Chaque jour en France, plus de quatre-cents personnes actives ou en âge de l’être apprennent qu’elles ont un cancer. Or, plusieurs études françaises et internationales mettent en lumière l’impact négatif de la maladie sur la vie professionnelle, ce qui positionne le sujet du retour au travail et du maintien en emploi après le diagnostic d’un cancer au cœur d’enjeux sociaux, mais aussi politiques puisqu’il constitue un des objectifs du 3ème Plan Cancer. En moyenne, ces études estiment que près d’un quart de la population en emploi au moment du diagnostic ne l’est plus deux ans après. Ce taux varie entre 8 % et 40 % selon les études et les pays mais également selon les caractéristiques socioprofessionnelles et médicales des populations enquêtées (Paltrinieri et al., 2018). Malgré un intérêt grandissant des sciences sociales et médicales pour ce sujet, la plupart des études françaises s’intéressent à des populations restreintes (parmi lesquelles les femmes atteintes d’un cancer du sein sont les plus représentées) sur des périodes d’observation relativement courtes (inférieures à 2 ans du diagnostic).
Dans ce contexte, cette recherche doctorale a pour objectif de participer à la compréhension des difficultés rencontrées par les personnes atteintes de cancer dans la poursuite de leur vie professionnelle en dépit des dispositifs mis en place par les pouvoirs publics.
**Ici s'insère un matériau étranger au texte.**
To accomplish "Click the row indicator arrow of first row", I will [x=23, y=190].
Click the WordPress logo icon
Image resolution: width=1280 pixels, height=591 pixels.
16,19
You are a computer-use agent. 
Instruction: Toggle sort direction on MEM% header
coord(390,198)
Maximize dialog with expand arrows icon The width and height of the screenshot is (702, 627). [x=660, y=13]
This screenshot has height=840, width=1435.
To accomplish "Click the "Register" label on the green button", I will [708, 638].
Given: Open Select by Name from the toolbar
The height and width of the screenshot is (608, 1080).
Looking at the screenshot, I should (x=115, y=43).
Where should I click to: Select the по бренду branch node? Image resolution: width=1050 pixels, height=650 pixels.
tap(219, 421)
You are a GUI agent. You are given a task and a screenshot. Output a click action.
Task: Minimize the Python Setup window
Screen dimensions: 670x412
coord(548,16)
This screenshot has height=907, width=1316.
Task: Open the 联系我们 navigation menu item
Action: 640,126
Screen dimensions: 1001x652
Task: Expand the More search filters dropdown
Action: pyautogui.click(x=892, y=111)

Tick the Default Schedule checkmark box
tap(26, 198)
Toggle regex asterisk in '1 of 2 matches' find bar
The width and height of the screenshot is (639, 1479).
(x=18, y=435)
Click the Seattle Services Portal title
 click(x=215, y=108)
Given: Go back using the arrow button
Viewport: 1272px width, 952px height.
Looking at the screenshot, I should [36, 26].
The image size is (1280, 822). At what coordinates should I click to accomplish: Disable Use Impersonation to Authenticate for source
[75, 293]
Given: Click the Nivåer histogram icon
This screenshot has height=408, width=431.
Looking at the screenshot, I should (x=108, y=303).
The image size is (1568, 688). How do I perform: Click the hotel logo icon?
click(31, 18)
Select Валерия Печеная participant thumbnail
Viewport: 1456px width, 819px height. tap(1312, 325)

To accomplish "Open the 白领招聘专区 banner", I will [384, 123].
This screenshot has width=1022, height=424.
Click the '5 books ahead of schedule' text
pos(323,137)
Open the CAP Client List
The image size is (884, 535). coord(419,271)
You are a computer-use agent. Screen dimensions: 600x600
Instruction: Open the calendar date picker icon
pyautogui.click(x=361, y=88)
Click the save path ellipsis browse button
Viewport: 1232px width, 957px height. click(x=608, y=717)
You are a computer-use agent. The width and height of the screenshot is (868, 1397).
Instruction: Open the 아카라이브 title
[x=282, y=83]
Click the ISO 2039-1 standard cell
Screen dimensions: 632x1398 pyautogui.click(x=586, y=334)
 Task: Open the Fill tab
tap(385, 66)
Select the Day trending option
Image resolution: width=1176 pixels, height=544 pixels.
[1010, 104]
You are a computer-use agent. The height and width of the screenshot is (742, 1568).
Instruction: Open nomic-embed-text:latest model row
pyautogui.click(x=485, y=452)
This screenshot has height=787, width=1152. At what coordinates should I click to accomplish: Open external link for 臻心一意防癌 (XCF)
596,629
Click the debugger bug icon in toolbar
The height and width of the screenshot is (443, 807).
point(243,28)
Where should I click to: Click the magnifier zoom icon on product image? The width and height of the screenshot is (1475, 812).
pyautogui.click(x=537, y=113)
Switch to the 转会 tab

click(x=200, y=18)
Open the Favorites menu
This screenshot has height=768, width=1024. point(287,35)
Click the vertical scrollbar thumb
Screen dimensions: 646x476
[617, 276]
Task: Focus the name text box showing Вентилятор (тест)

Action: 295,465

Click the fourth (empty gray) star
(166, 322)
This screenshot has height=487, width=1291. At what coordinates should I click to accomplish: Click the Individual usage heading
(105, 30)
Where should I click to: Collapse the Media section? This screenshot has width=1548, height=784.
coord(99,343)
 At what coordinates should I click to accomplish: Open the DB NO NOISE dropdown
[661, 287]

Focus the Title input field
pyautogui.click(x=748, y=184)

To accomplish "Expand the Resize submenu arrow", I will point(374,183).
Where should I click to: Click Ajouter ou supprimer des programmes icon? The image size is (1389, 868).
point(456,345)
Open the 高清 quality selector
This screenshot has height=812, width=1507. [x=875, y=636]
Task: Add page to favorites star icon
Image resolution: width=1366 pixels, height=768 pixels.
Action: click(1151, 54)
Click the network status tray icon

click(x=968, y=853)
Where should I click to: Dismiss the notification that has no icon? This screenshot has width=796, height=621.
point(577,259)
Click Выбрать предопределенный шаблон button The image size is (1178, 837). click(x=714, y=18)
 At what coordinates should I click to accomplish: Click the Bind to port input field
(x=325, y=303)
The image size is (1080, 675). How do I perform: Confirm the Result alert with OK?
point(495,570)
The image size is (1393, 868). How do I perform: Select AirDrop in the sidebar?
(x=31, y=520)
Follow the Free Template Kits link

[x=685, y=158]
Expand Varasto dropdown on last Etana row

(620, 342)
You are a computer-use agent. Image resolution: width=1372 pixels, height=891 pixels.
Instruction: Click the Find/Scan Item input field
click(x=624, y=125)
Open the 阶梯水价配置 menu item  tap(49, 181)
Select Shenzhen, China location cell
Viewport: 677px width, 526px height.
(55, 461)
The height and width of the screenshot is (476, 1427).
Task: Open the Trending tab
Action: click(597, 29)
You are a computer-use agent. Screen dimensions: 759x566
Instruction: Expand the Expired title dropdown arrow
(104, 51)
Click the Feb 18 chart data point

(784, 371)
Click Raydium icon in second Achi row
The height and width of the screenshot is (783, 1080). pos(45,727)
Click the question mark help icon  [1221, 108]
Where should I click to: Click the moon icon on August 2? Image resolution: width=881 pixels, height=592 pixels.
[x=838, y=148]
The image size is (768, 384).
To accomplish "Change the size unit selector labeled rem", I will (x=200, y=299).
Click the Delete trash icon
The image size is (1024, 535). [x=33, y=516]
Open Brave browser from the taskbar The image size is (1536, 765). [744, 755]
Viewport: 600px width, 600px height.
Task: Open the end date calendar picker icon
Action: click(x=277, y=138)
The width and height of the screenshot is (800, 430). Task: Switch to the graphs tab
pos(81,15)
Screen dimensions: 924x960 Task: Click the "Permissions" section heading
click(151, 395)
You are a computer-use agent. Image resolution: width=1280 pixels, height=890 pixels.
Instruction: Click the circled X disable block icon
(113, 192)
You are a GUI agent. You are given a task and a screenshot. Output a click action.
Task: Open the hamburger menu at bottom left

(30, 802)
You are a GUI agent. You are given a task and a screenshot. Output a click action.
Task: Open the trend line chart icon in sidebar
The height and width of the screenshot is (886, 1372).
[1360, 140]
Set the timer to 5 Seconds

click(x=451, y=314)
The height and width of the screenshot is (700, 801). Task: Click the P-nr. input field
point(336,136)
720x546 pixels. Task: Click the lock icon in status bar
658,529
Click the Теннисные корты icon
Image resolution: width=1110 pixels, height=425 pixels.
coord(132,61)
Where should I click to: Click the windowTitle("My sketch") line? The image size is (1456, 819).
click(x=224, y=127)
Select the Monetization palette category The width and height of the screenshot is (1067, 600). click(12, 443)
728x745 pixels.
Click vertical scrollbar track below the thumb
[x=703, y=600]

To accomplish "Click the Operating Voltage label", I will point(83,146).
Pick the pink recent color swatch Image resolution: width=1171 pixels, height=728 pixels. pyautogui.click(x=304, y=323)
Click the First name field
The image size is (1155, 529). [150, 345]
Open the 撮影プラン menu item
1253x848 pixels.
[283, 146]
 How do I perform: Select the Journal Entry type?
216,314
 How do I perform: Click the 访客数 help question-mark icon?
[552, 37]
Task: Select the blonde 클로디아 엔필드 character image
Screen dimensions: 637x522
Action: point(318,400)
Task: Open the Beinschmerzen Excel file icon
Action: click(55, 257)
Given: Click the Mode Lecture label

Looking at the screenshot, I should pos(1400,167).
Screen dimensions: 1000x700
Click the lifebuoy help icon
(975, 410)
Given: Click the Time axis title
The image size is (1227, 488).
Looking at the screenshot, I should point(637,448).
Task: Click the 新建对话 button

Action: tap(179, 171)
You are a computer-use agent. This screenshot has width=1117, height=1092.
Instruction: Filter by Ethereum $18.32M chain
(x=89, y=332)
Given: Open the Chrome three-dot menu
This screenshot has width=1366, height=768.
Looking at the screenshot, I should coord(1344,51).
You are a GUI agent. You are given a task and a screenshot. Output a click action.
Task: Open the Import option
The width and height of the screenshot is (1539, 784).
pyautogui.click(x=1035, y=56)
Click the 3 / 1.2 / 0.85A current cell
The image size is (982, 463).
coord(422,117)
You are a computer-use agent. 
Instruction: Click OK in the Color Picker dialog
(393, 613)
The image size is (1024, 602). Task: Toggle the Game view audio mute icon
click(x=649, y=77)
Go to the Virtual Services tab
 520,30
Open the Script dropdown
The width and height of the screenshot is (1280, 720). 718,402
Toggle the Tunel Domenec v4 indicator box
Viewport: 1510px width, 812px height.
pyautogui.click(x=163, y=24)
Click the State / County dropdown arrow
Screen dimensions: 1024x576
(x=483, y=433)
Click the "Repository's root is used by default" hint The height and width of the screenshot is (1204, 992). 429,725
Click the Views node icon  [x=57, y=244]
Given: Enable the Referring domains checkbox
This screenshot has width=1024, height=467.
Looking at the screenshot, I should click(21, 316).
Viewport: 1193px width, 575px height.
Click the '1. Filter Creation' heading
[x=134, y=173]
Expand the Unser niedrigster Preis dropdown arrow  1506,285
Afin d’apporter une vision complète du sujet, cette recherche se veut transdisciplinaire : elle s’inspire de théories de santé publique, sociologique mais également économique, et mobilise des méthodes mixtes alliant analyses quantitatives et qualitatives. Ces analyses reposent exclusivement sur deux sources de données : l’enquête nationale VICAN5, conduite par l’Institut National du Cancer et l’enquête CAREMAJOB réalisée dans le cadre de ce travail doctoral. VICAN5 est une enquête transversale réalisée par questionnaires auprès de personnes diagnostiquées d’un cancer en 2010/2011 et interrogées sur leurs conditions de vie cinq ans après, tandis que CAREMAJOB est une enquête longitudinale pour laquelle deux séries d’entretiens semi-directifs ont été réalisés à six mois d’intervalle auprès de personnes en emploi au moment du diagnostic de leur cancer. Nos résultats corroborent ceux de la littérature : les personnes ayant les caractéristiques socioéconomiques les moins favorables sont les plus vulnérables face au maintien en emploi à distance du diagnostic. En complément, cette recherche soutien l’intérêt de considérer des indicateurs complémentaires au taux de retour au travail pour caractériser la situation professionnelle post-diagnostic, tels que les parts d’emplois réduits et de changements de poste ou encore l’évolution de la situation financière. En outre, l’approche individuelle souligne le rôle actif du patient tout au long du processus de retour au travail. L’intersection subjective de ses expériences, de la maladie et du travail, construit progressivement sa motivation à reprendre une activité professionnelle. Néanmoins, la capacité individuelle à se maintenir en emploi peut être altérée par l’accès socialement différencié aux dispositifs d’aide, tels que les aménagements du travail qui, d’après nos résultats, favorisent le maintien en emploi à moyen terme.
Dans une perspective de politiques publiques, cette thèse plaide pour un accompagnement personnalisé des personnes atteintes de cancer qui doit être réalisé précocement dans le processus de retour au travail, et ce, afin de prendre en considération simultanément les inégalités socioprofessionnelles et les motivations individuelles. Plus précisément, une attention spécifique doit être portée aux travailleurs indépendants, aux femmes, aux individus disposant d’un faible statut socioéconomique et à ceux ayant des conditions de travail délétères avant même la survenue de la maladie.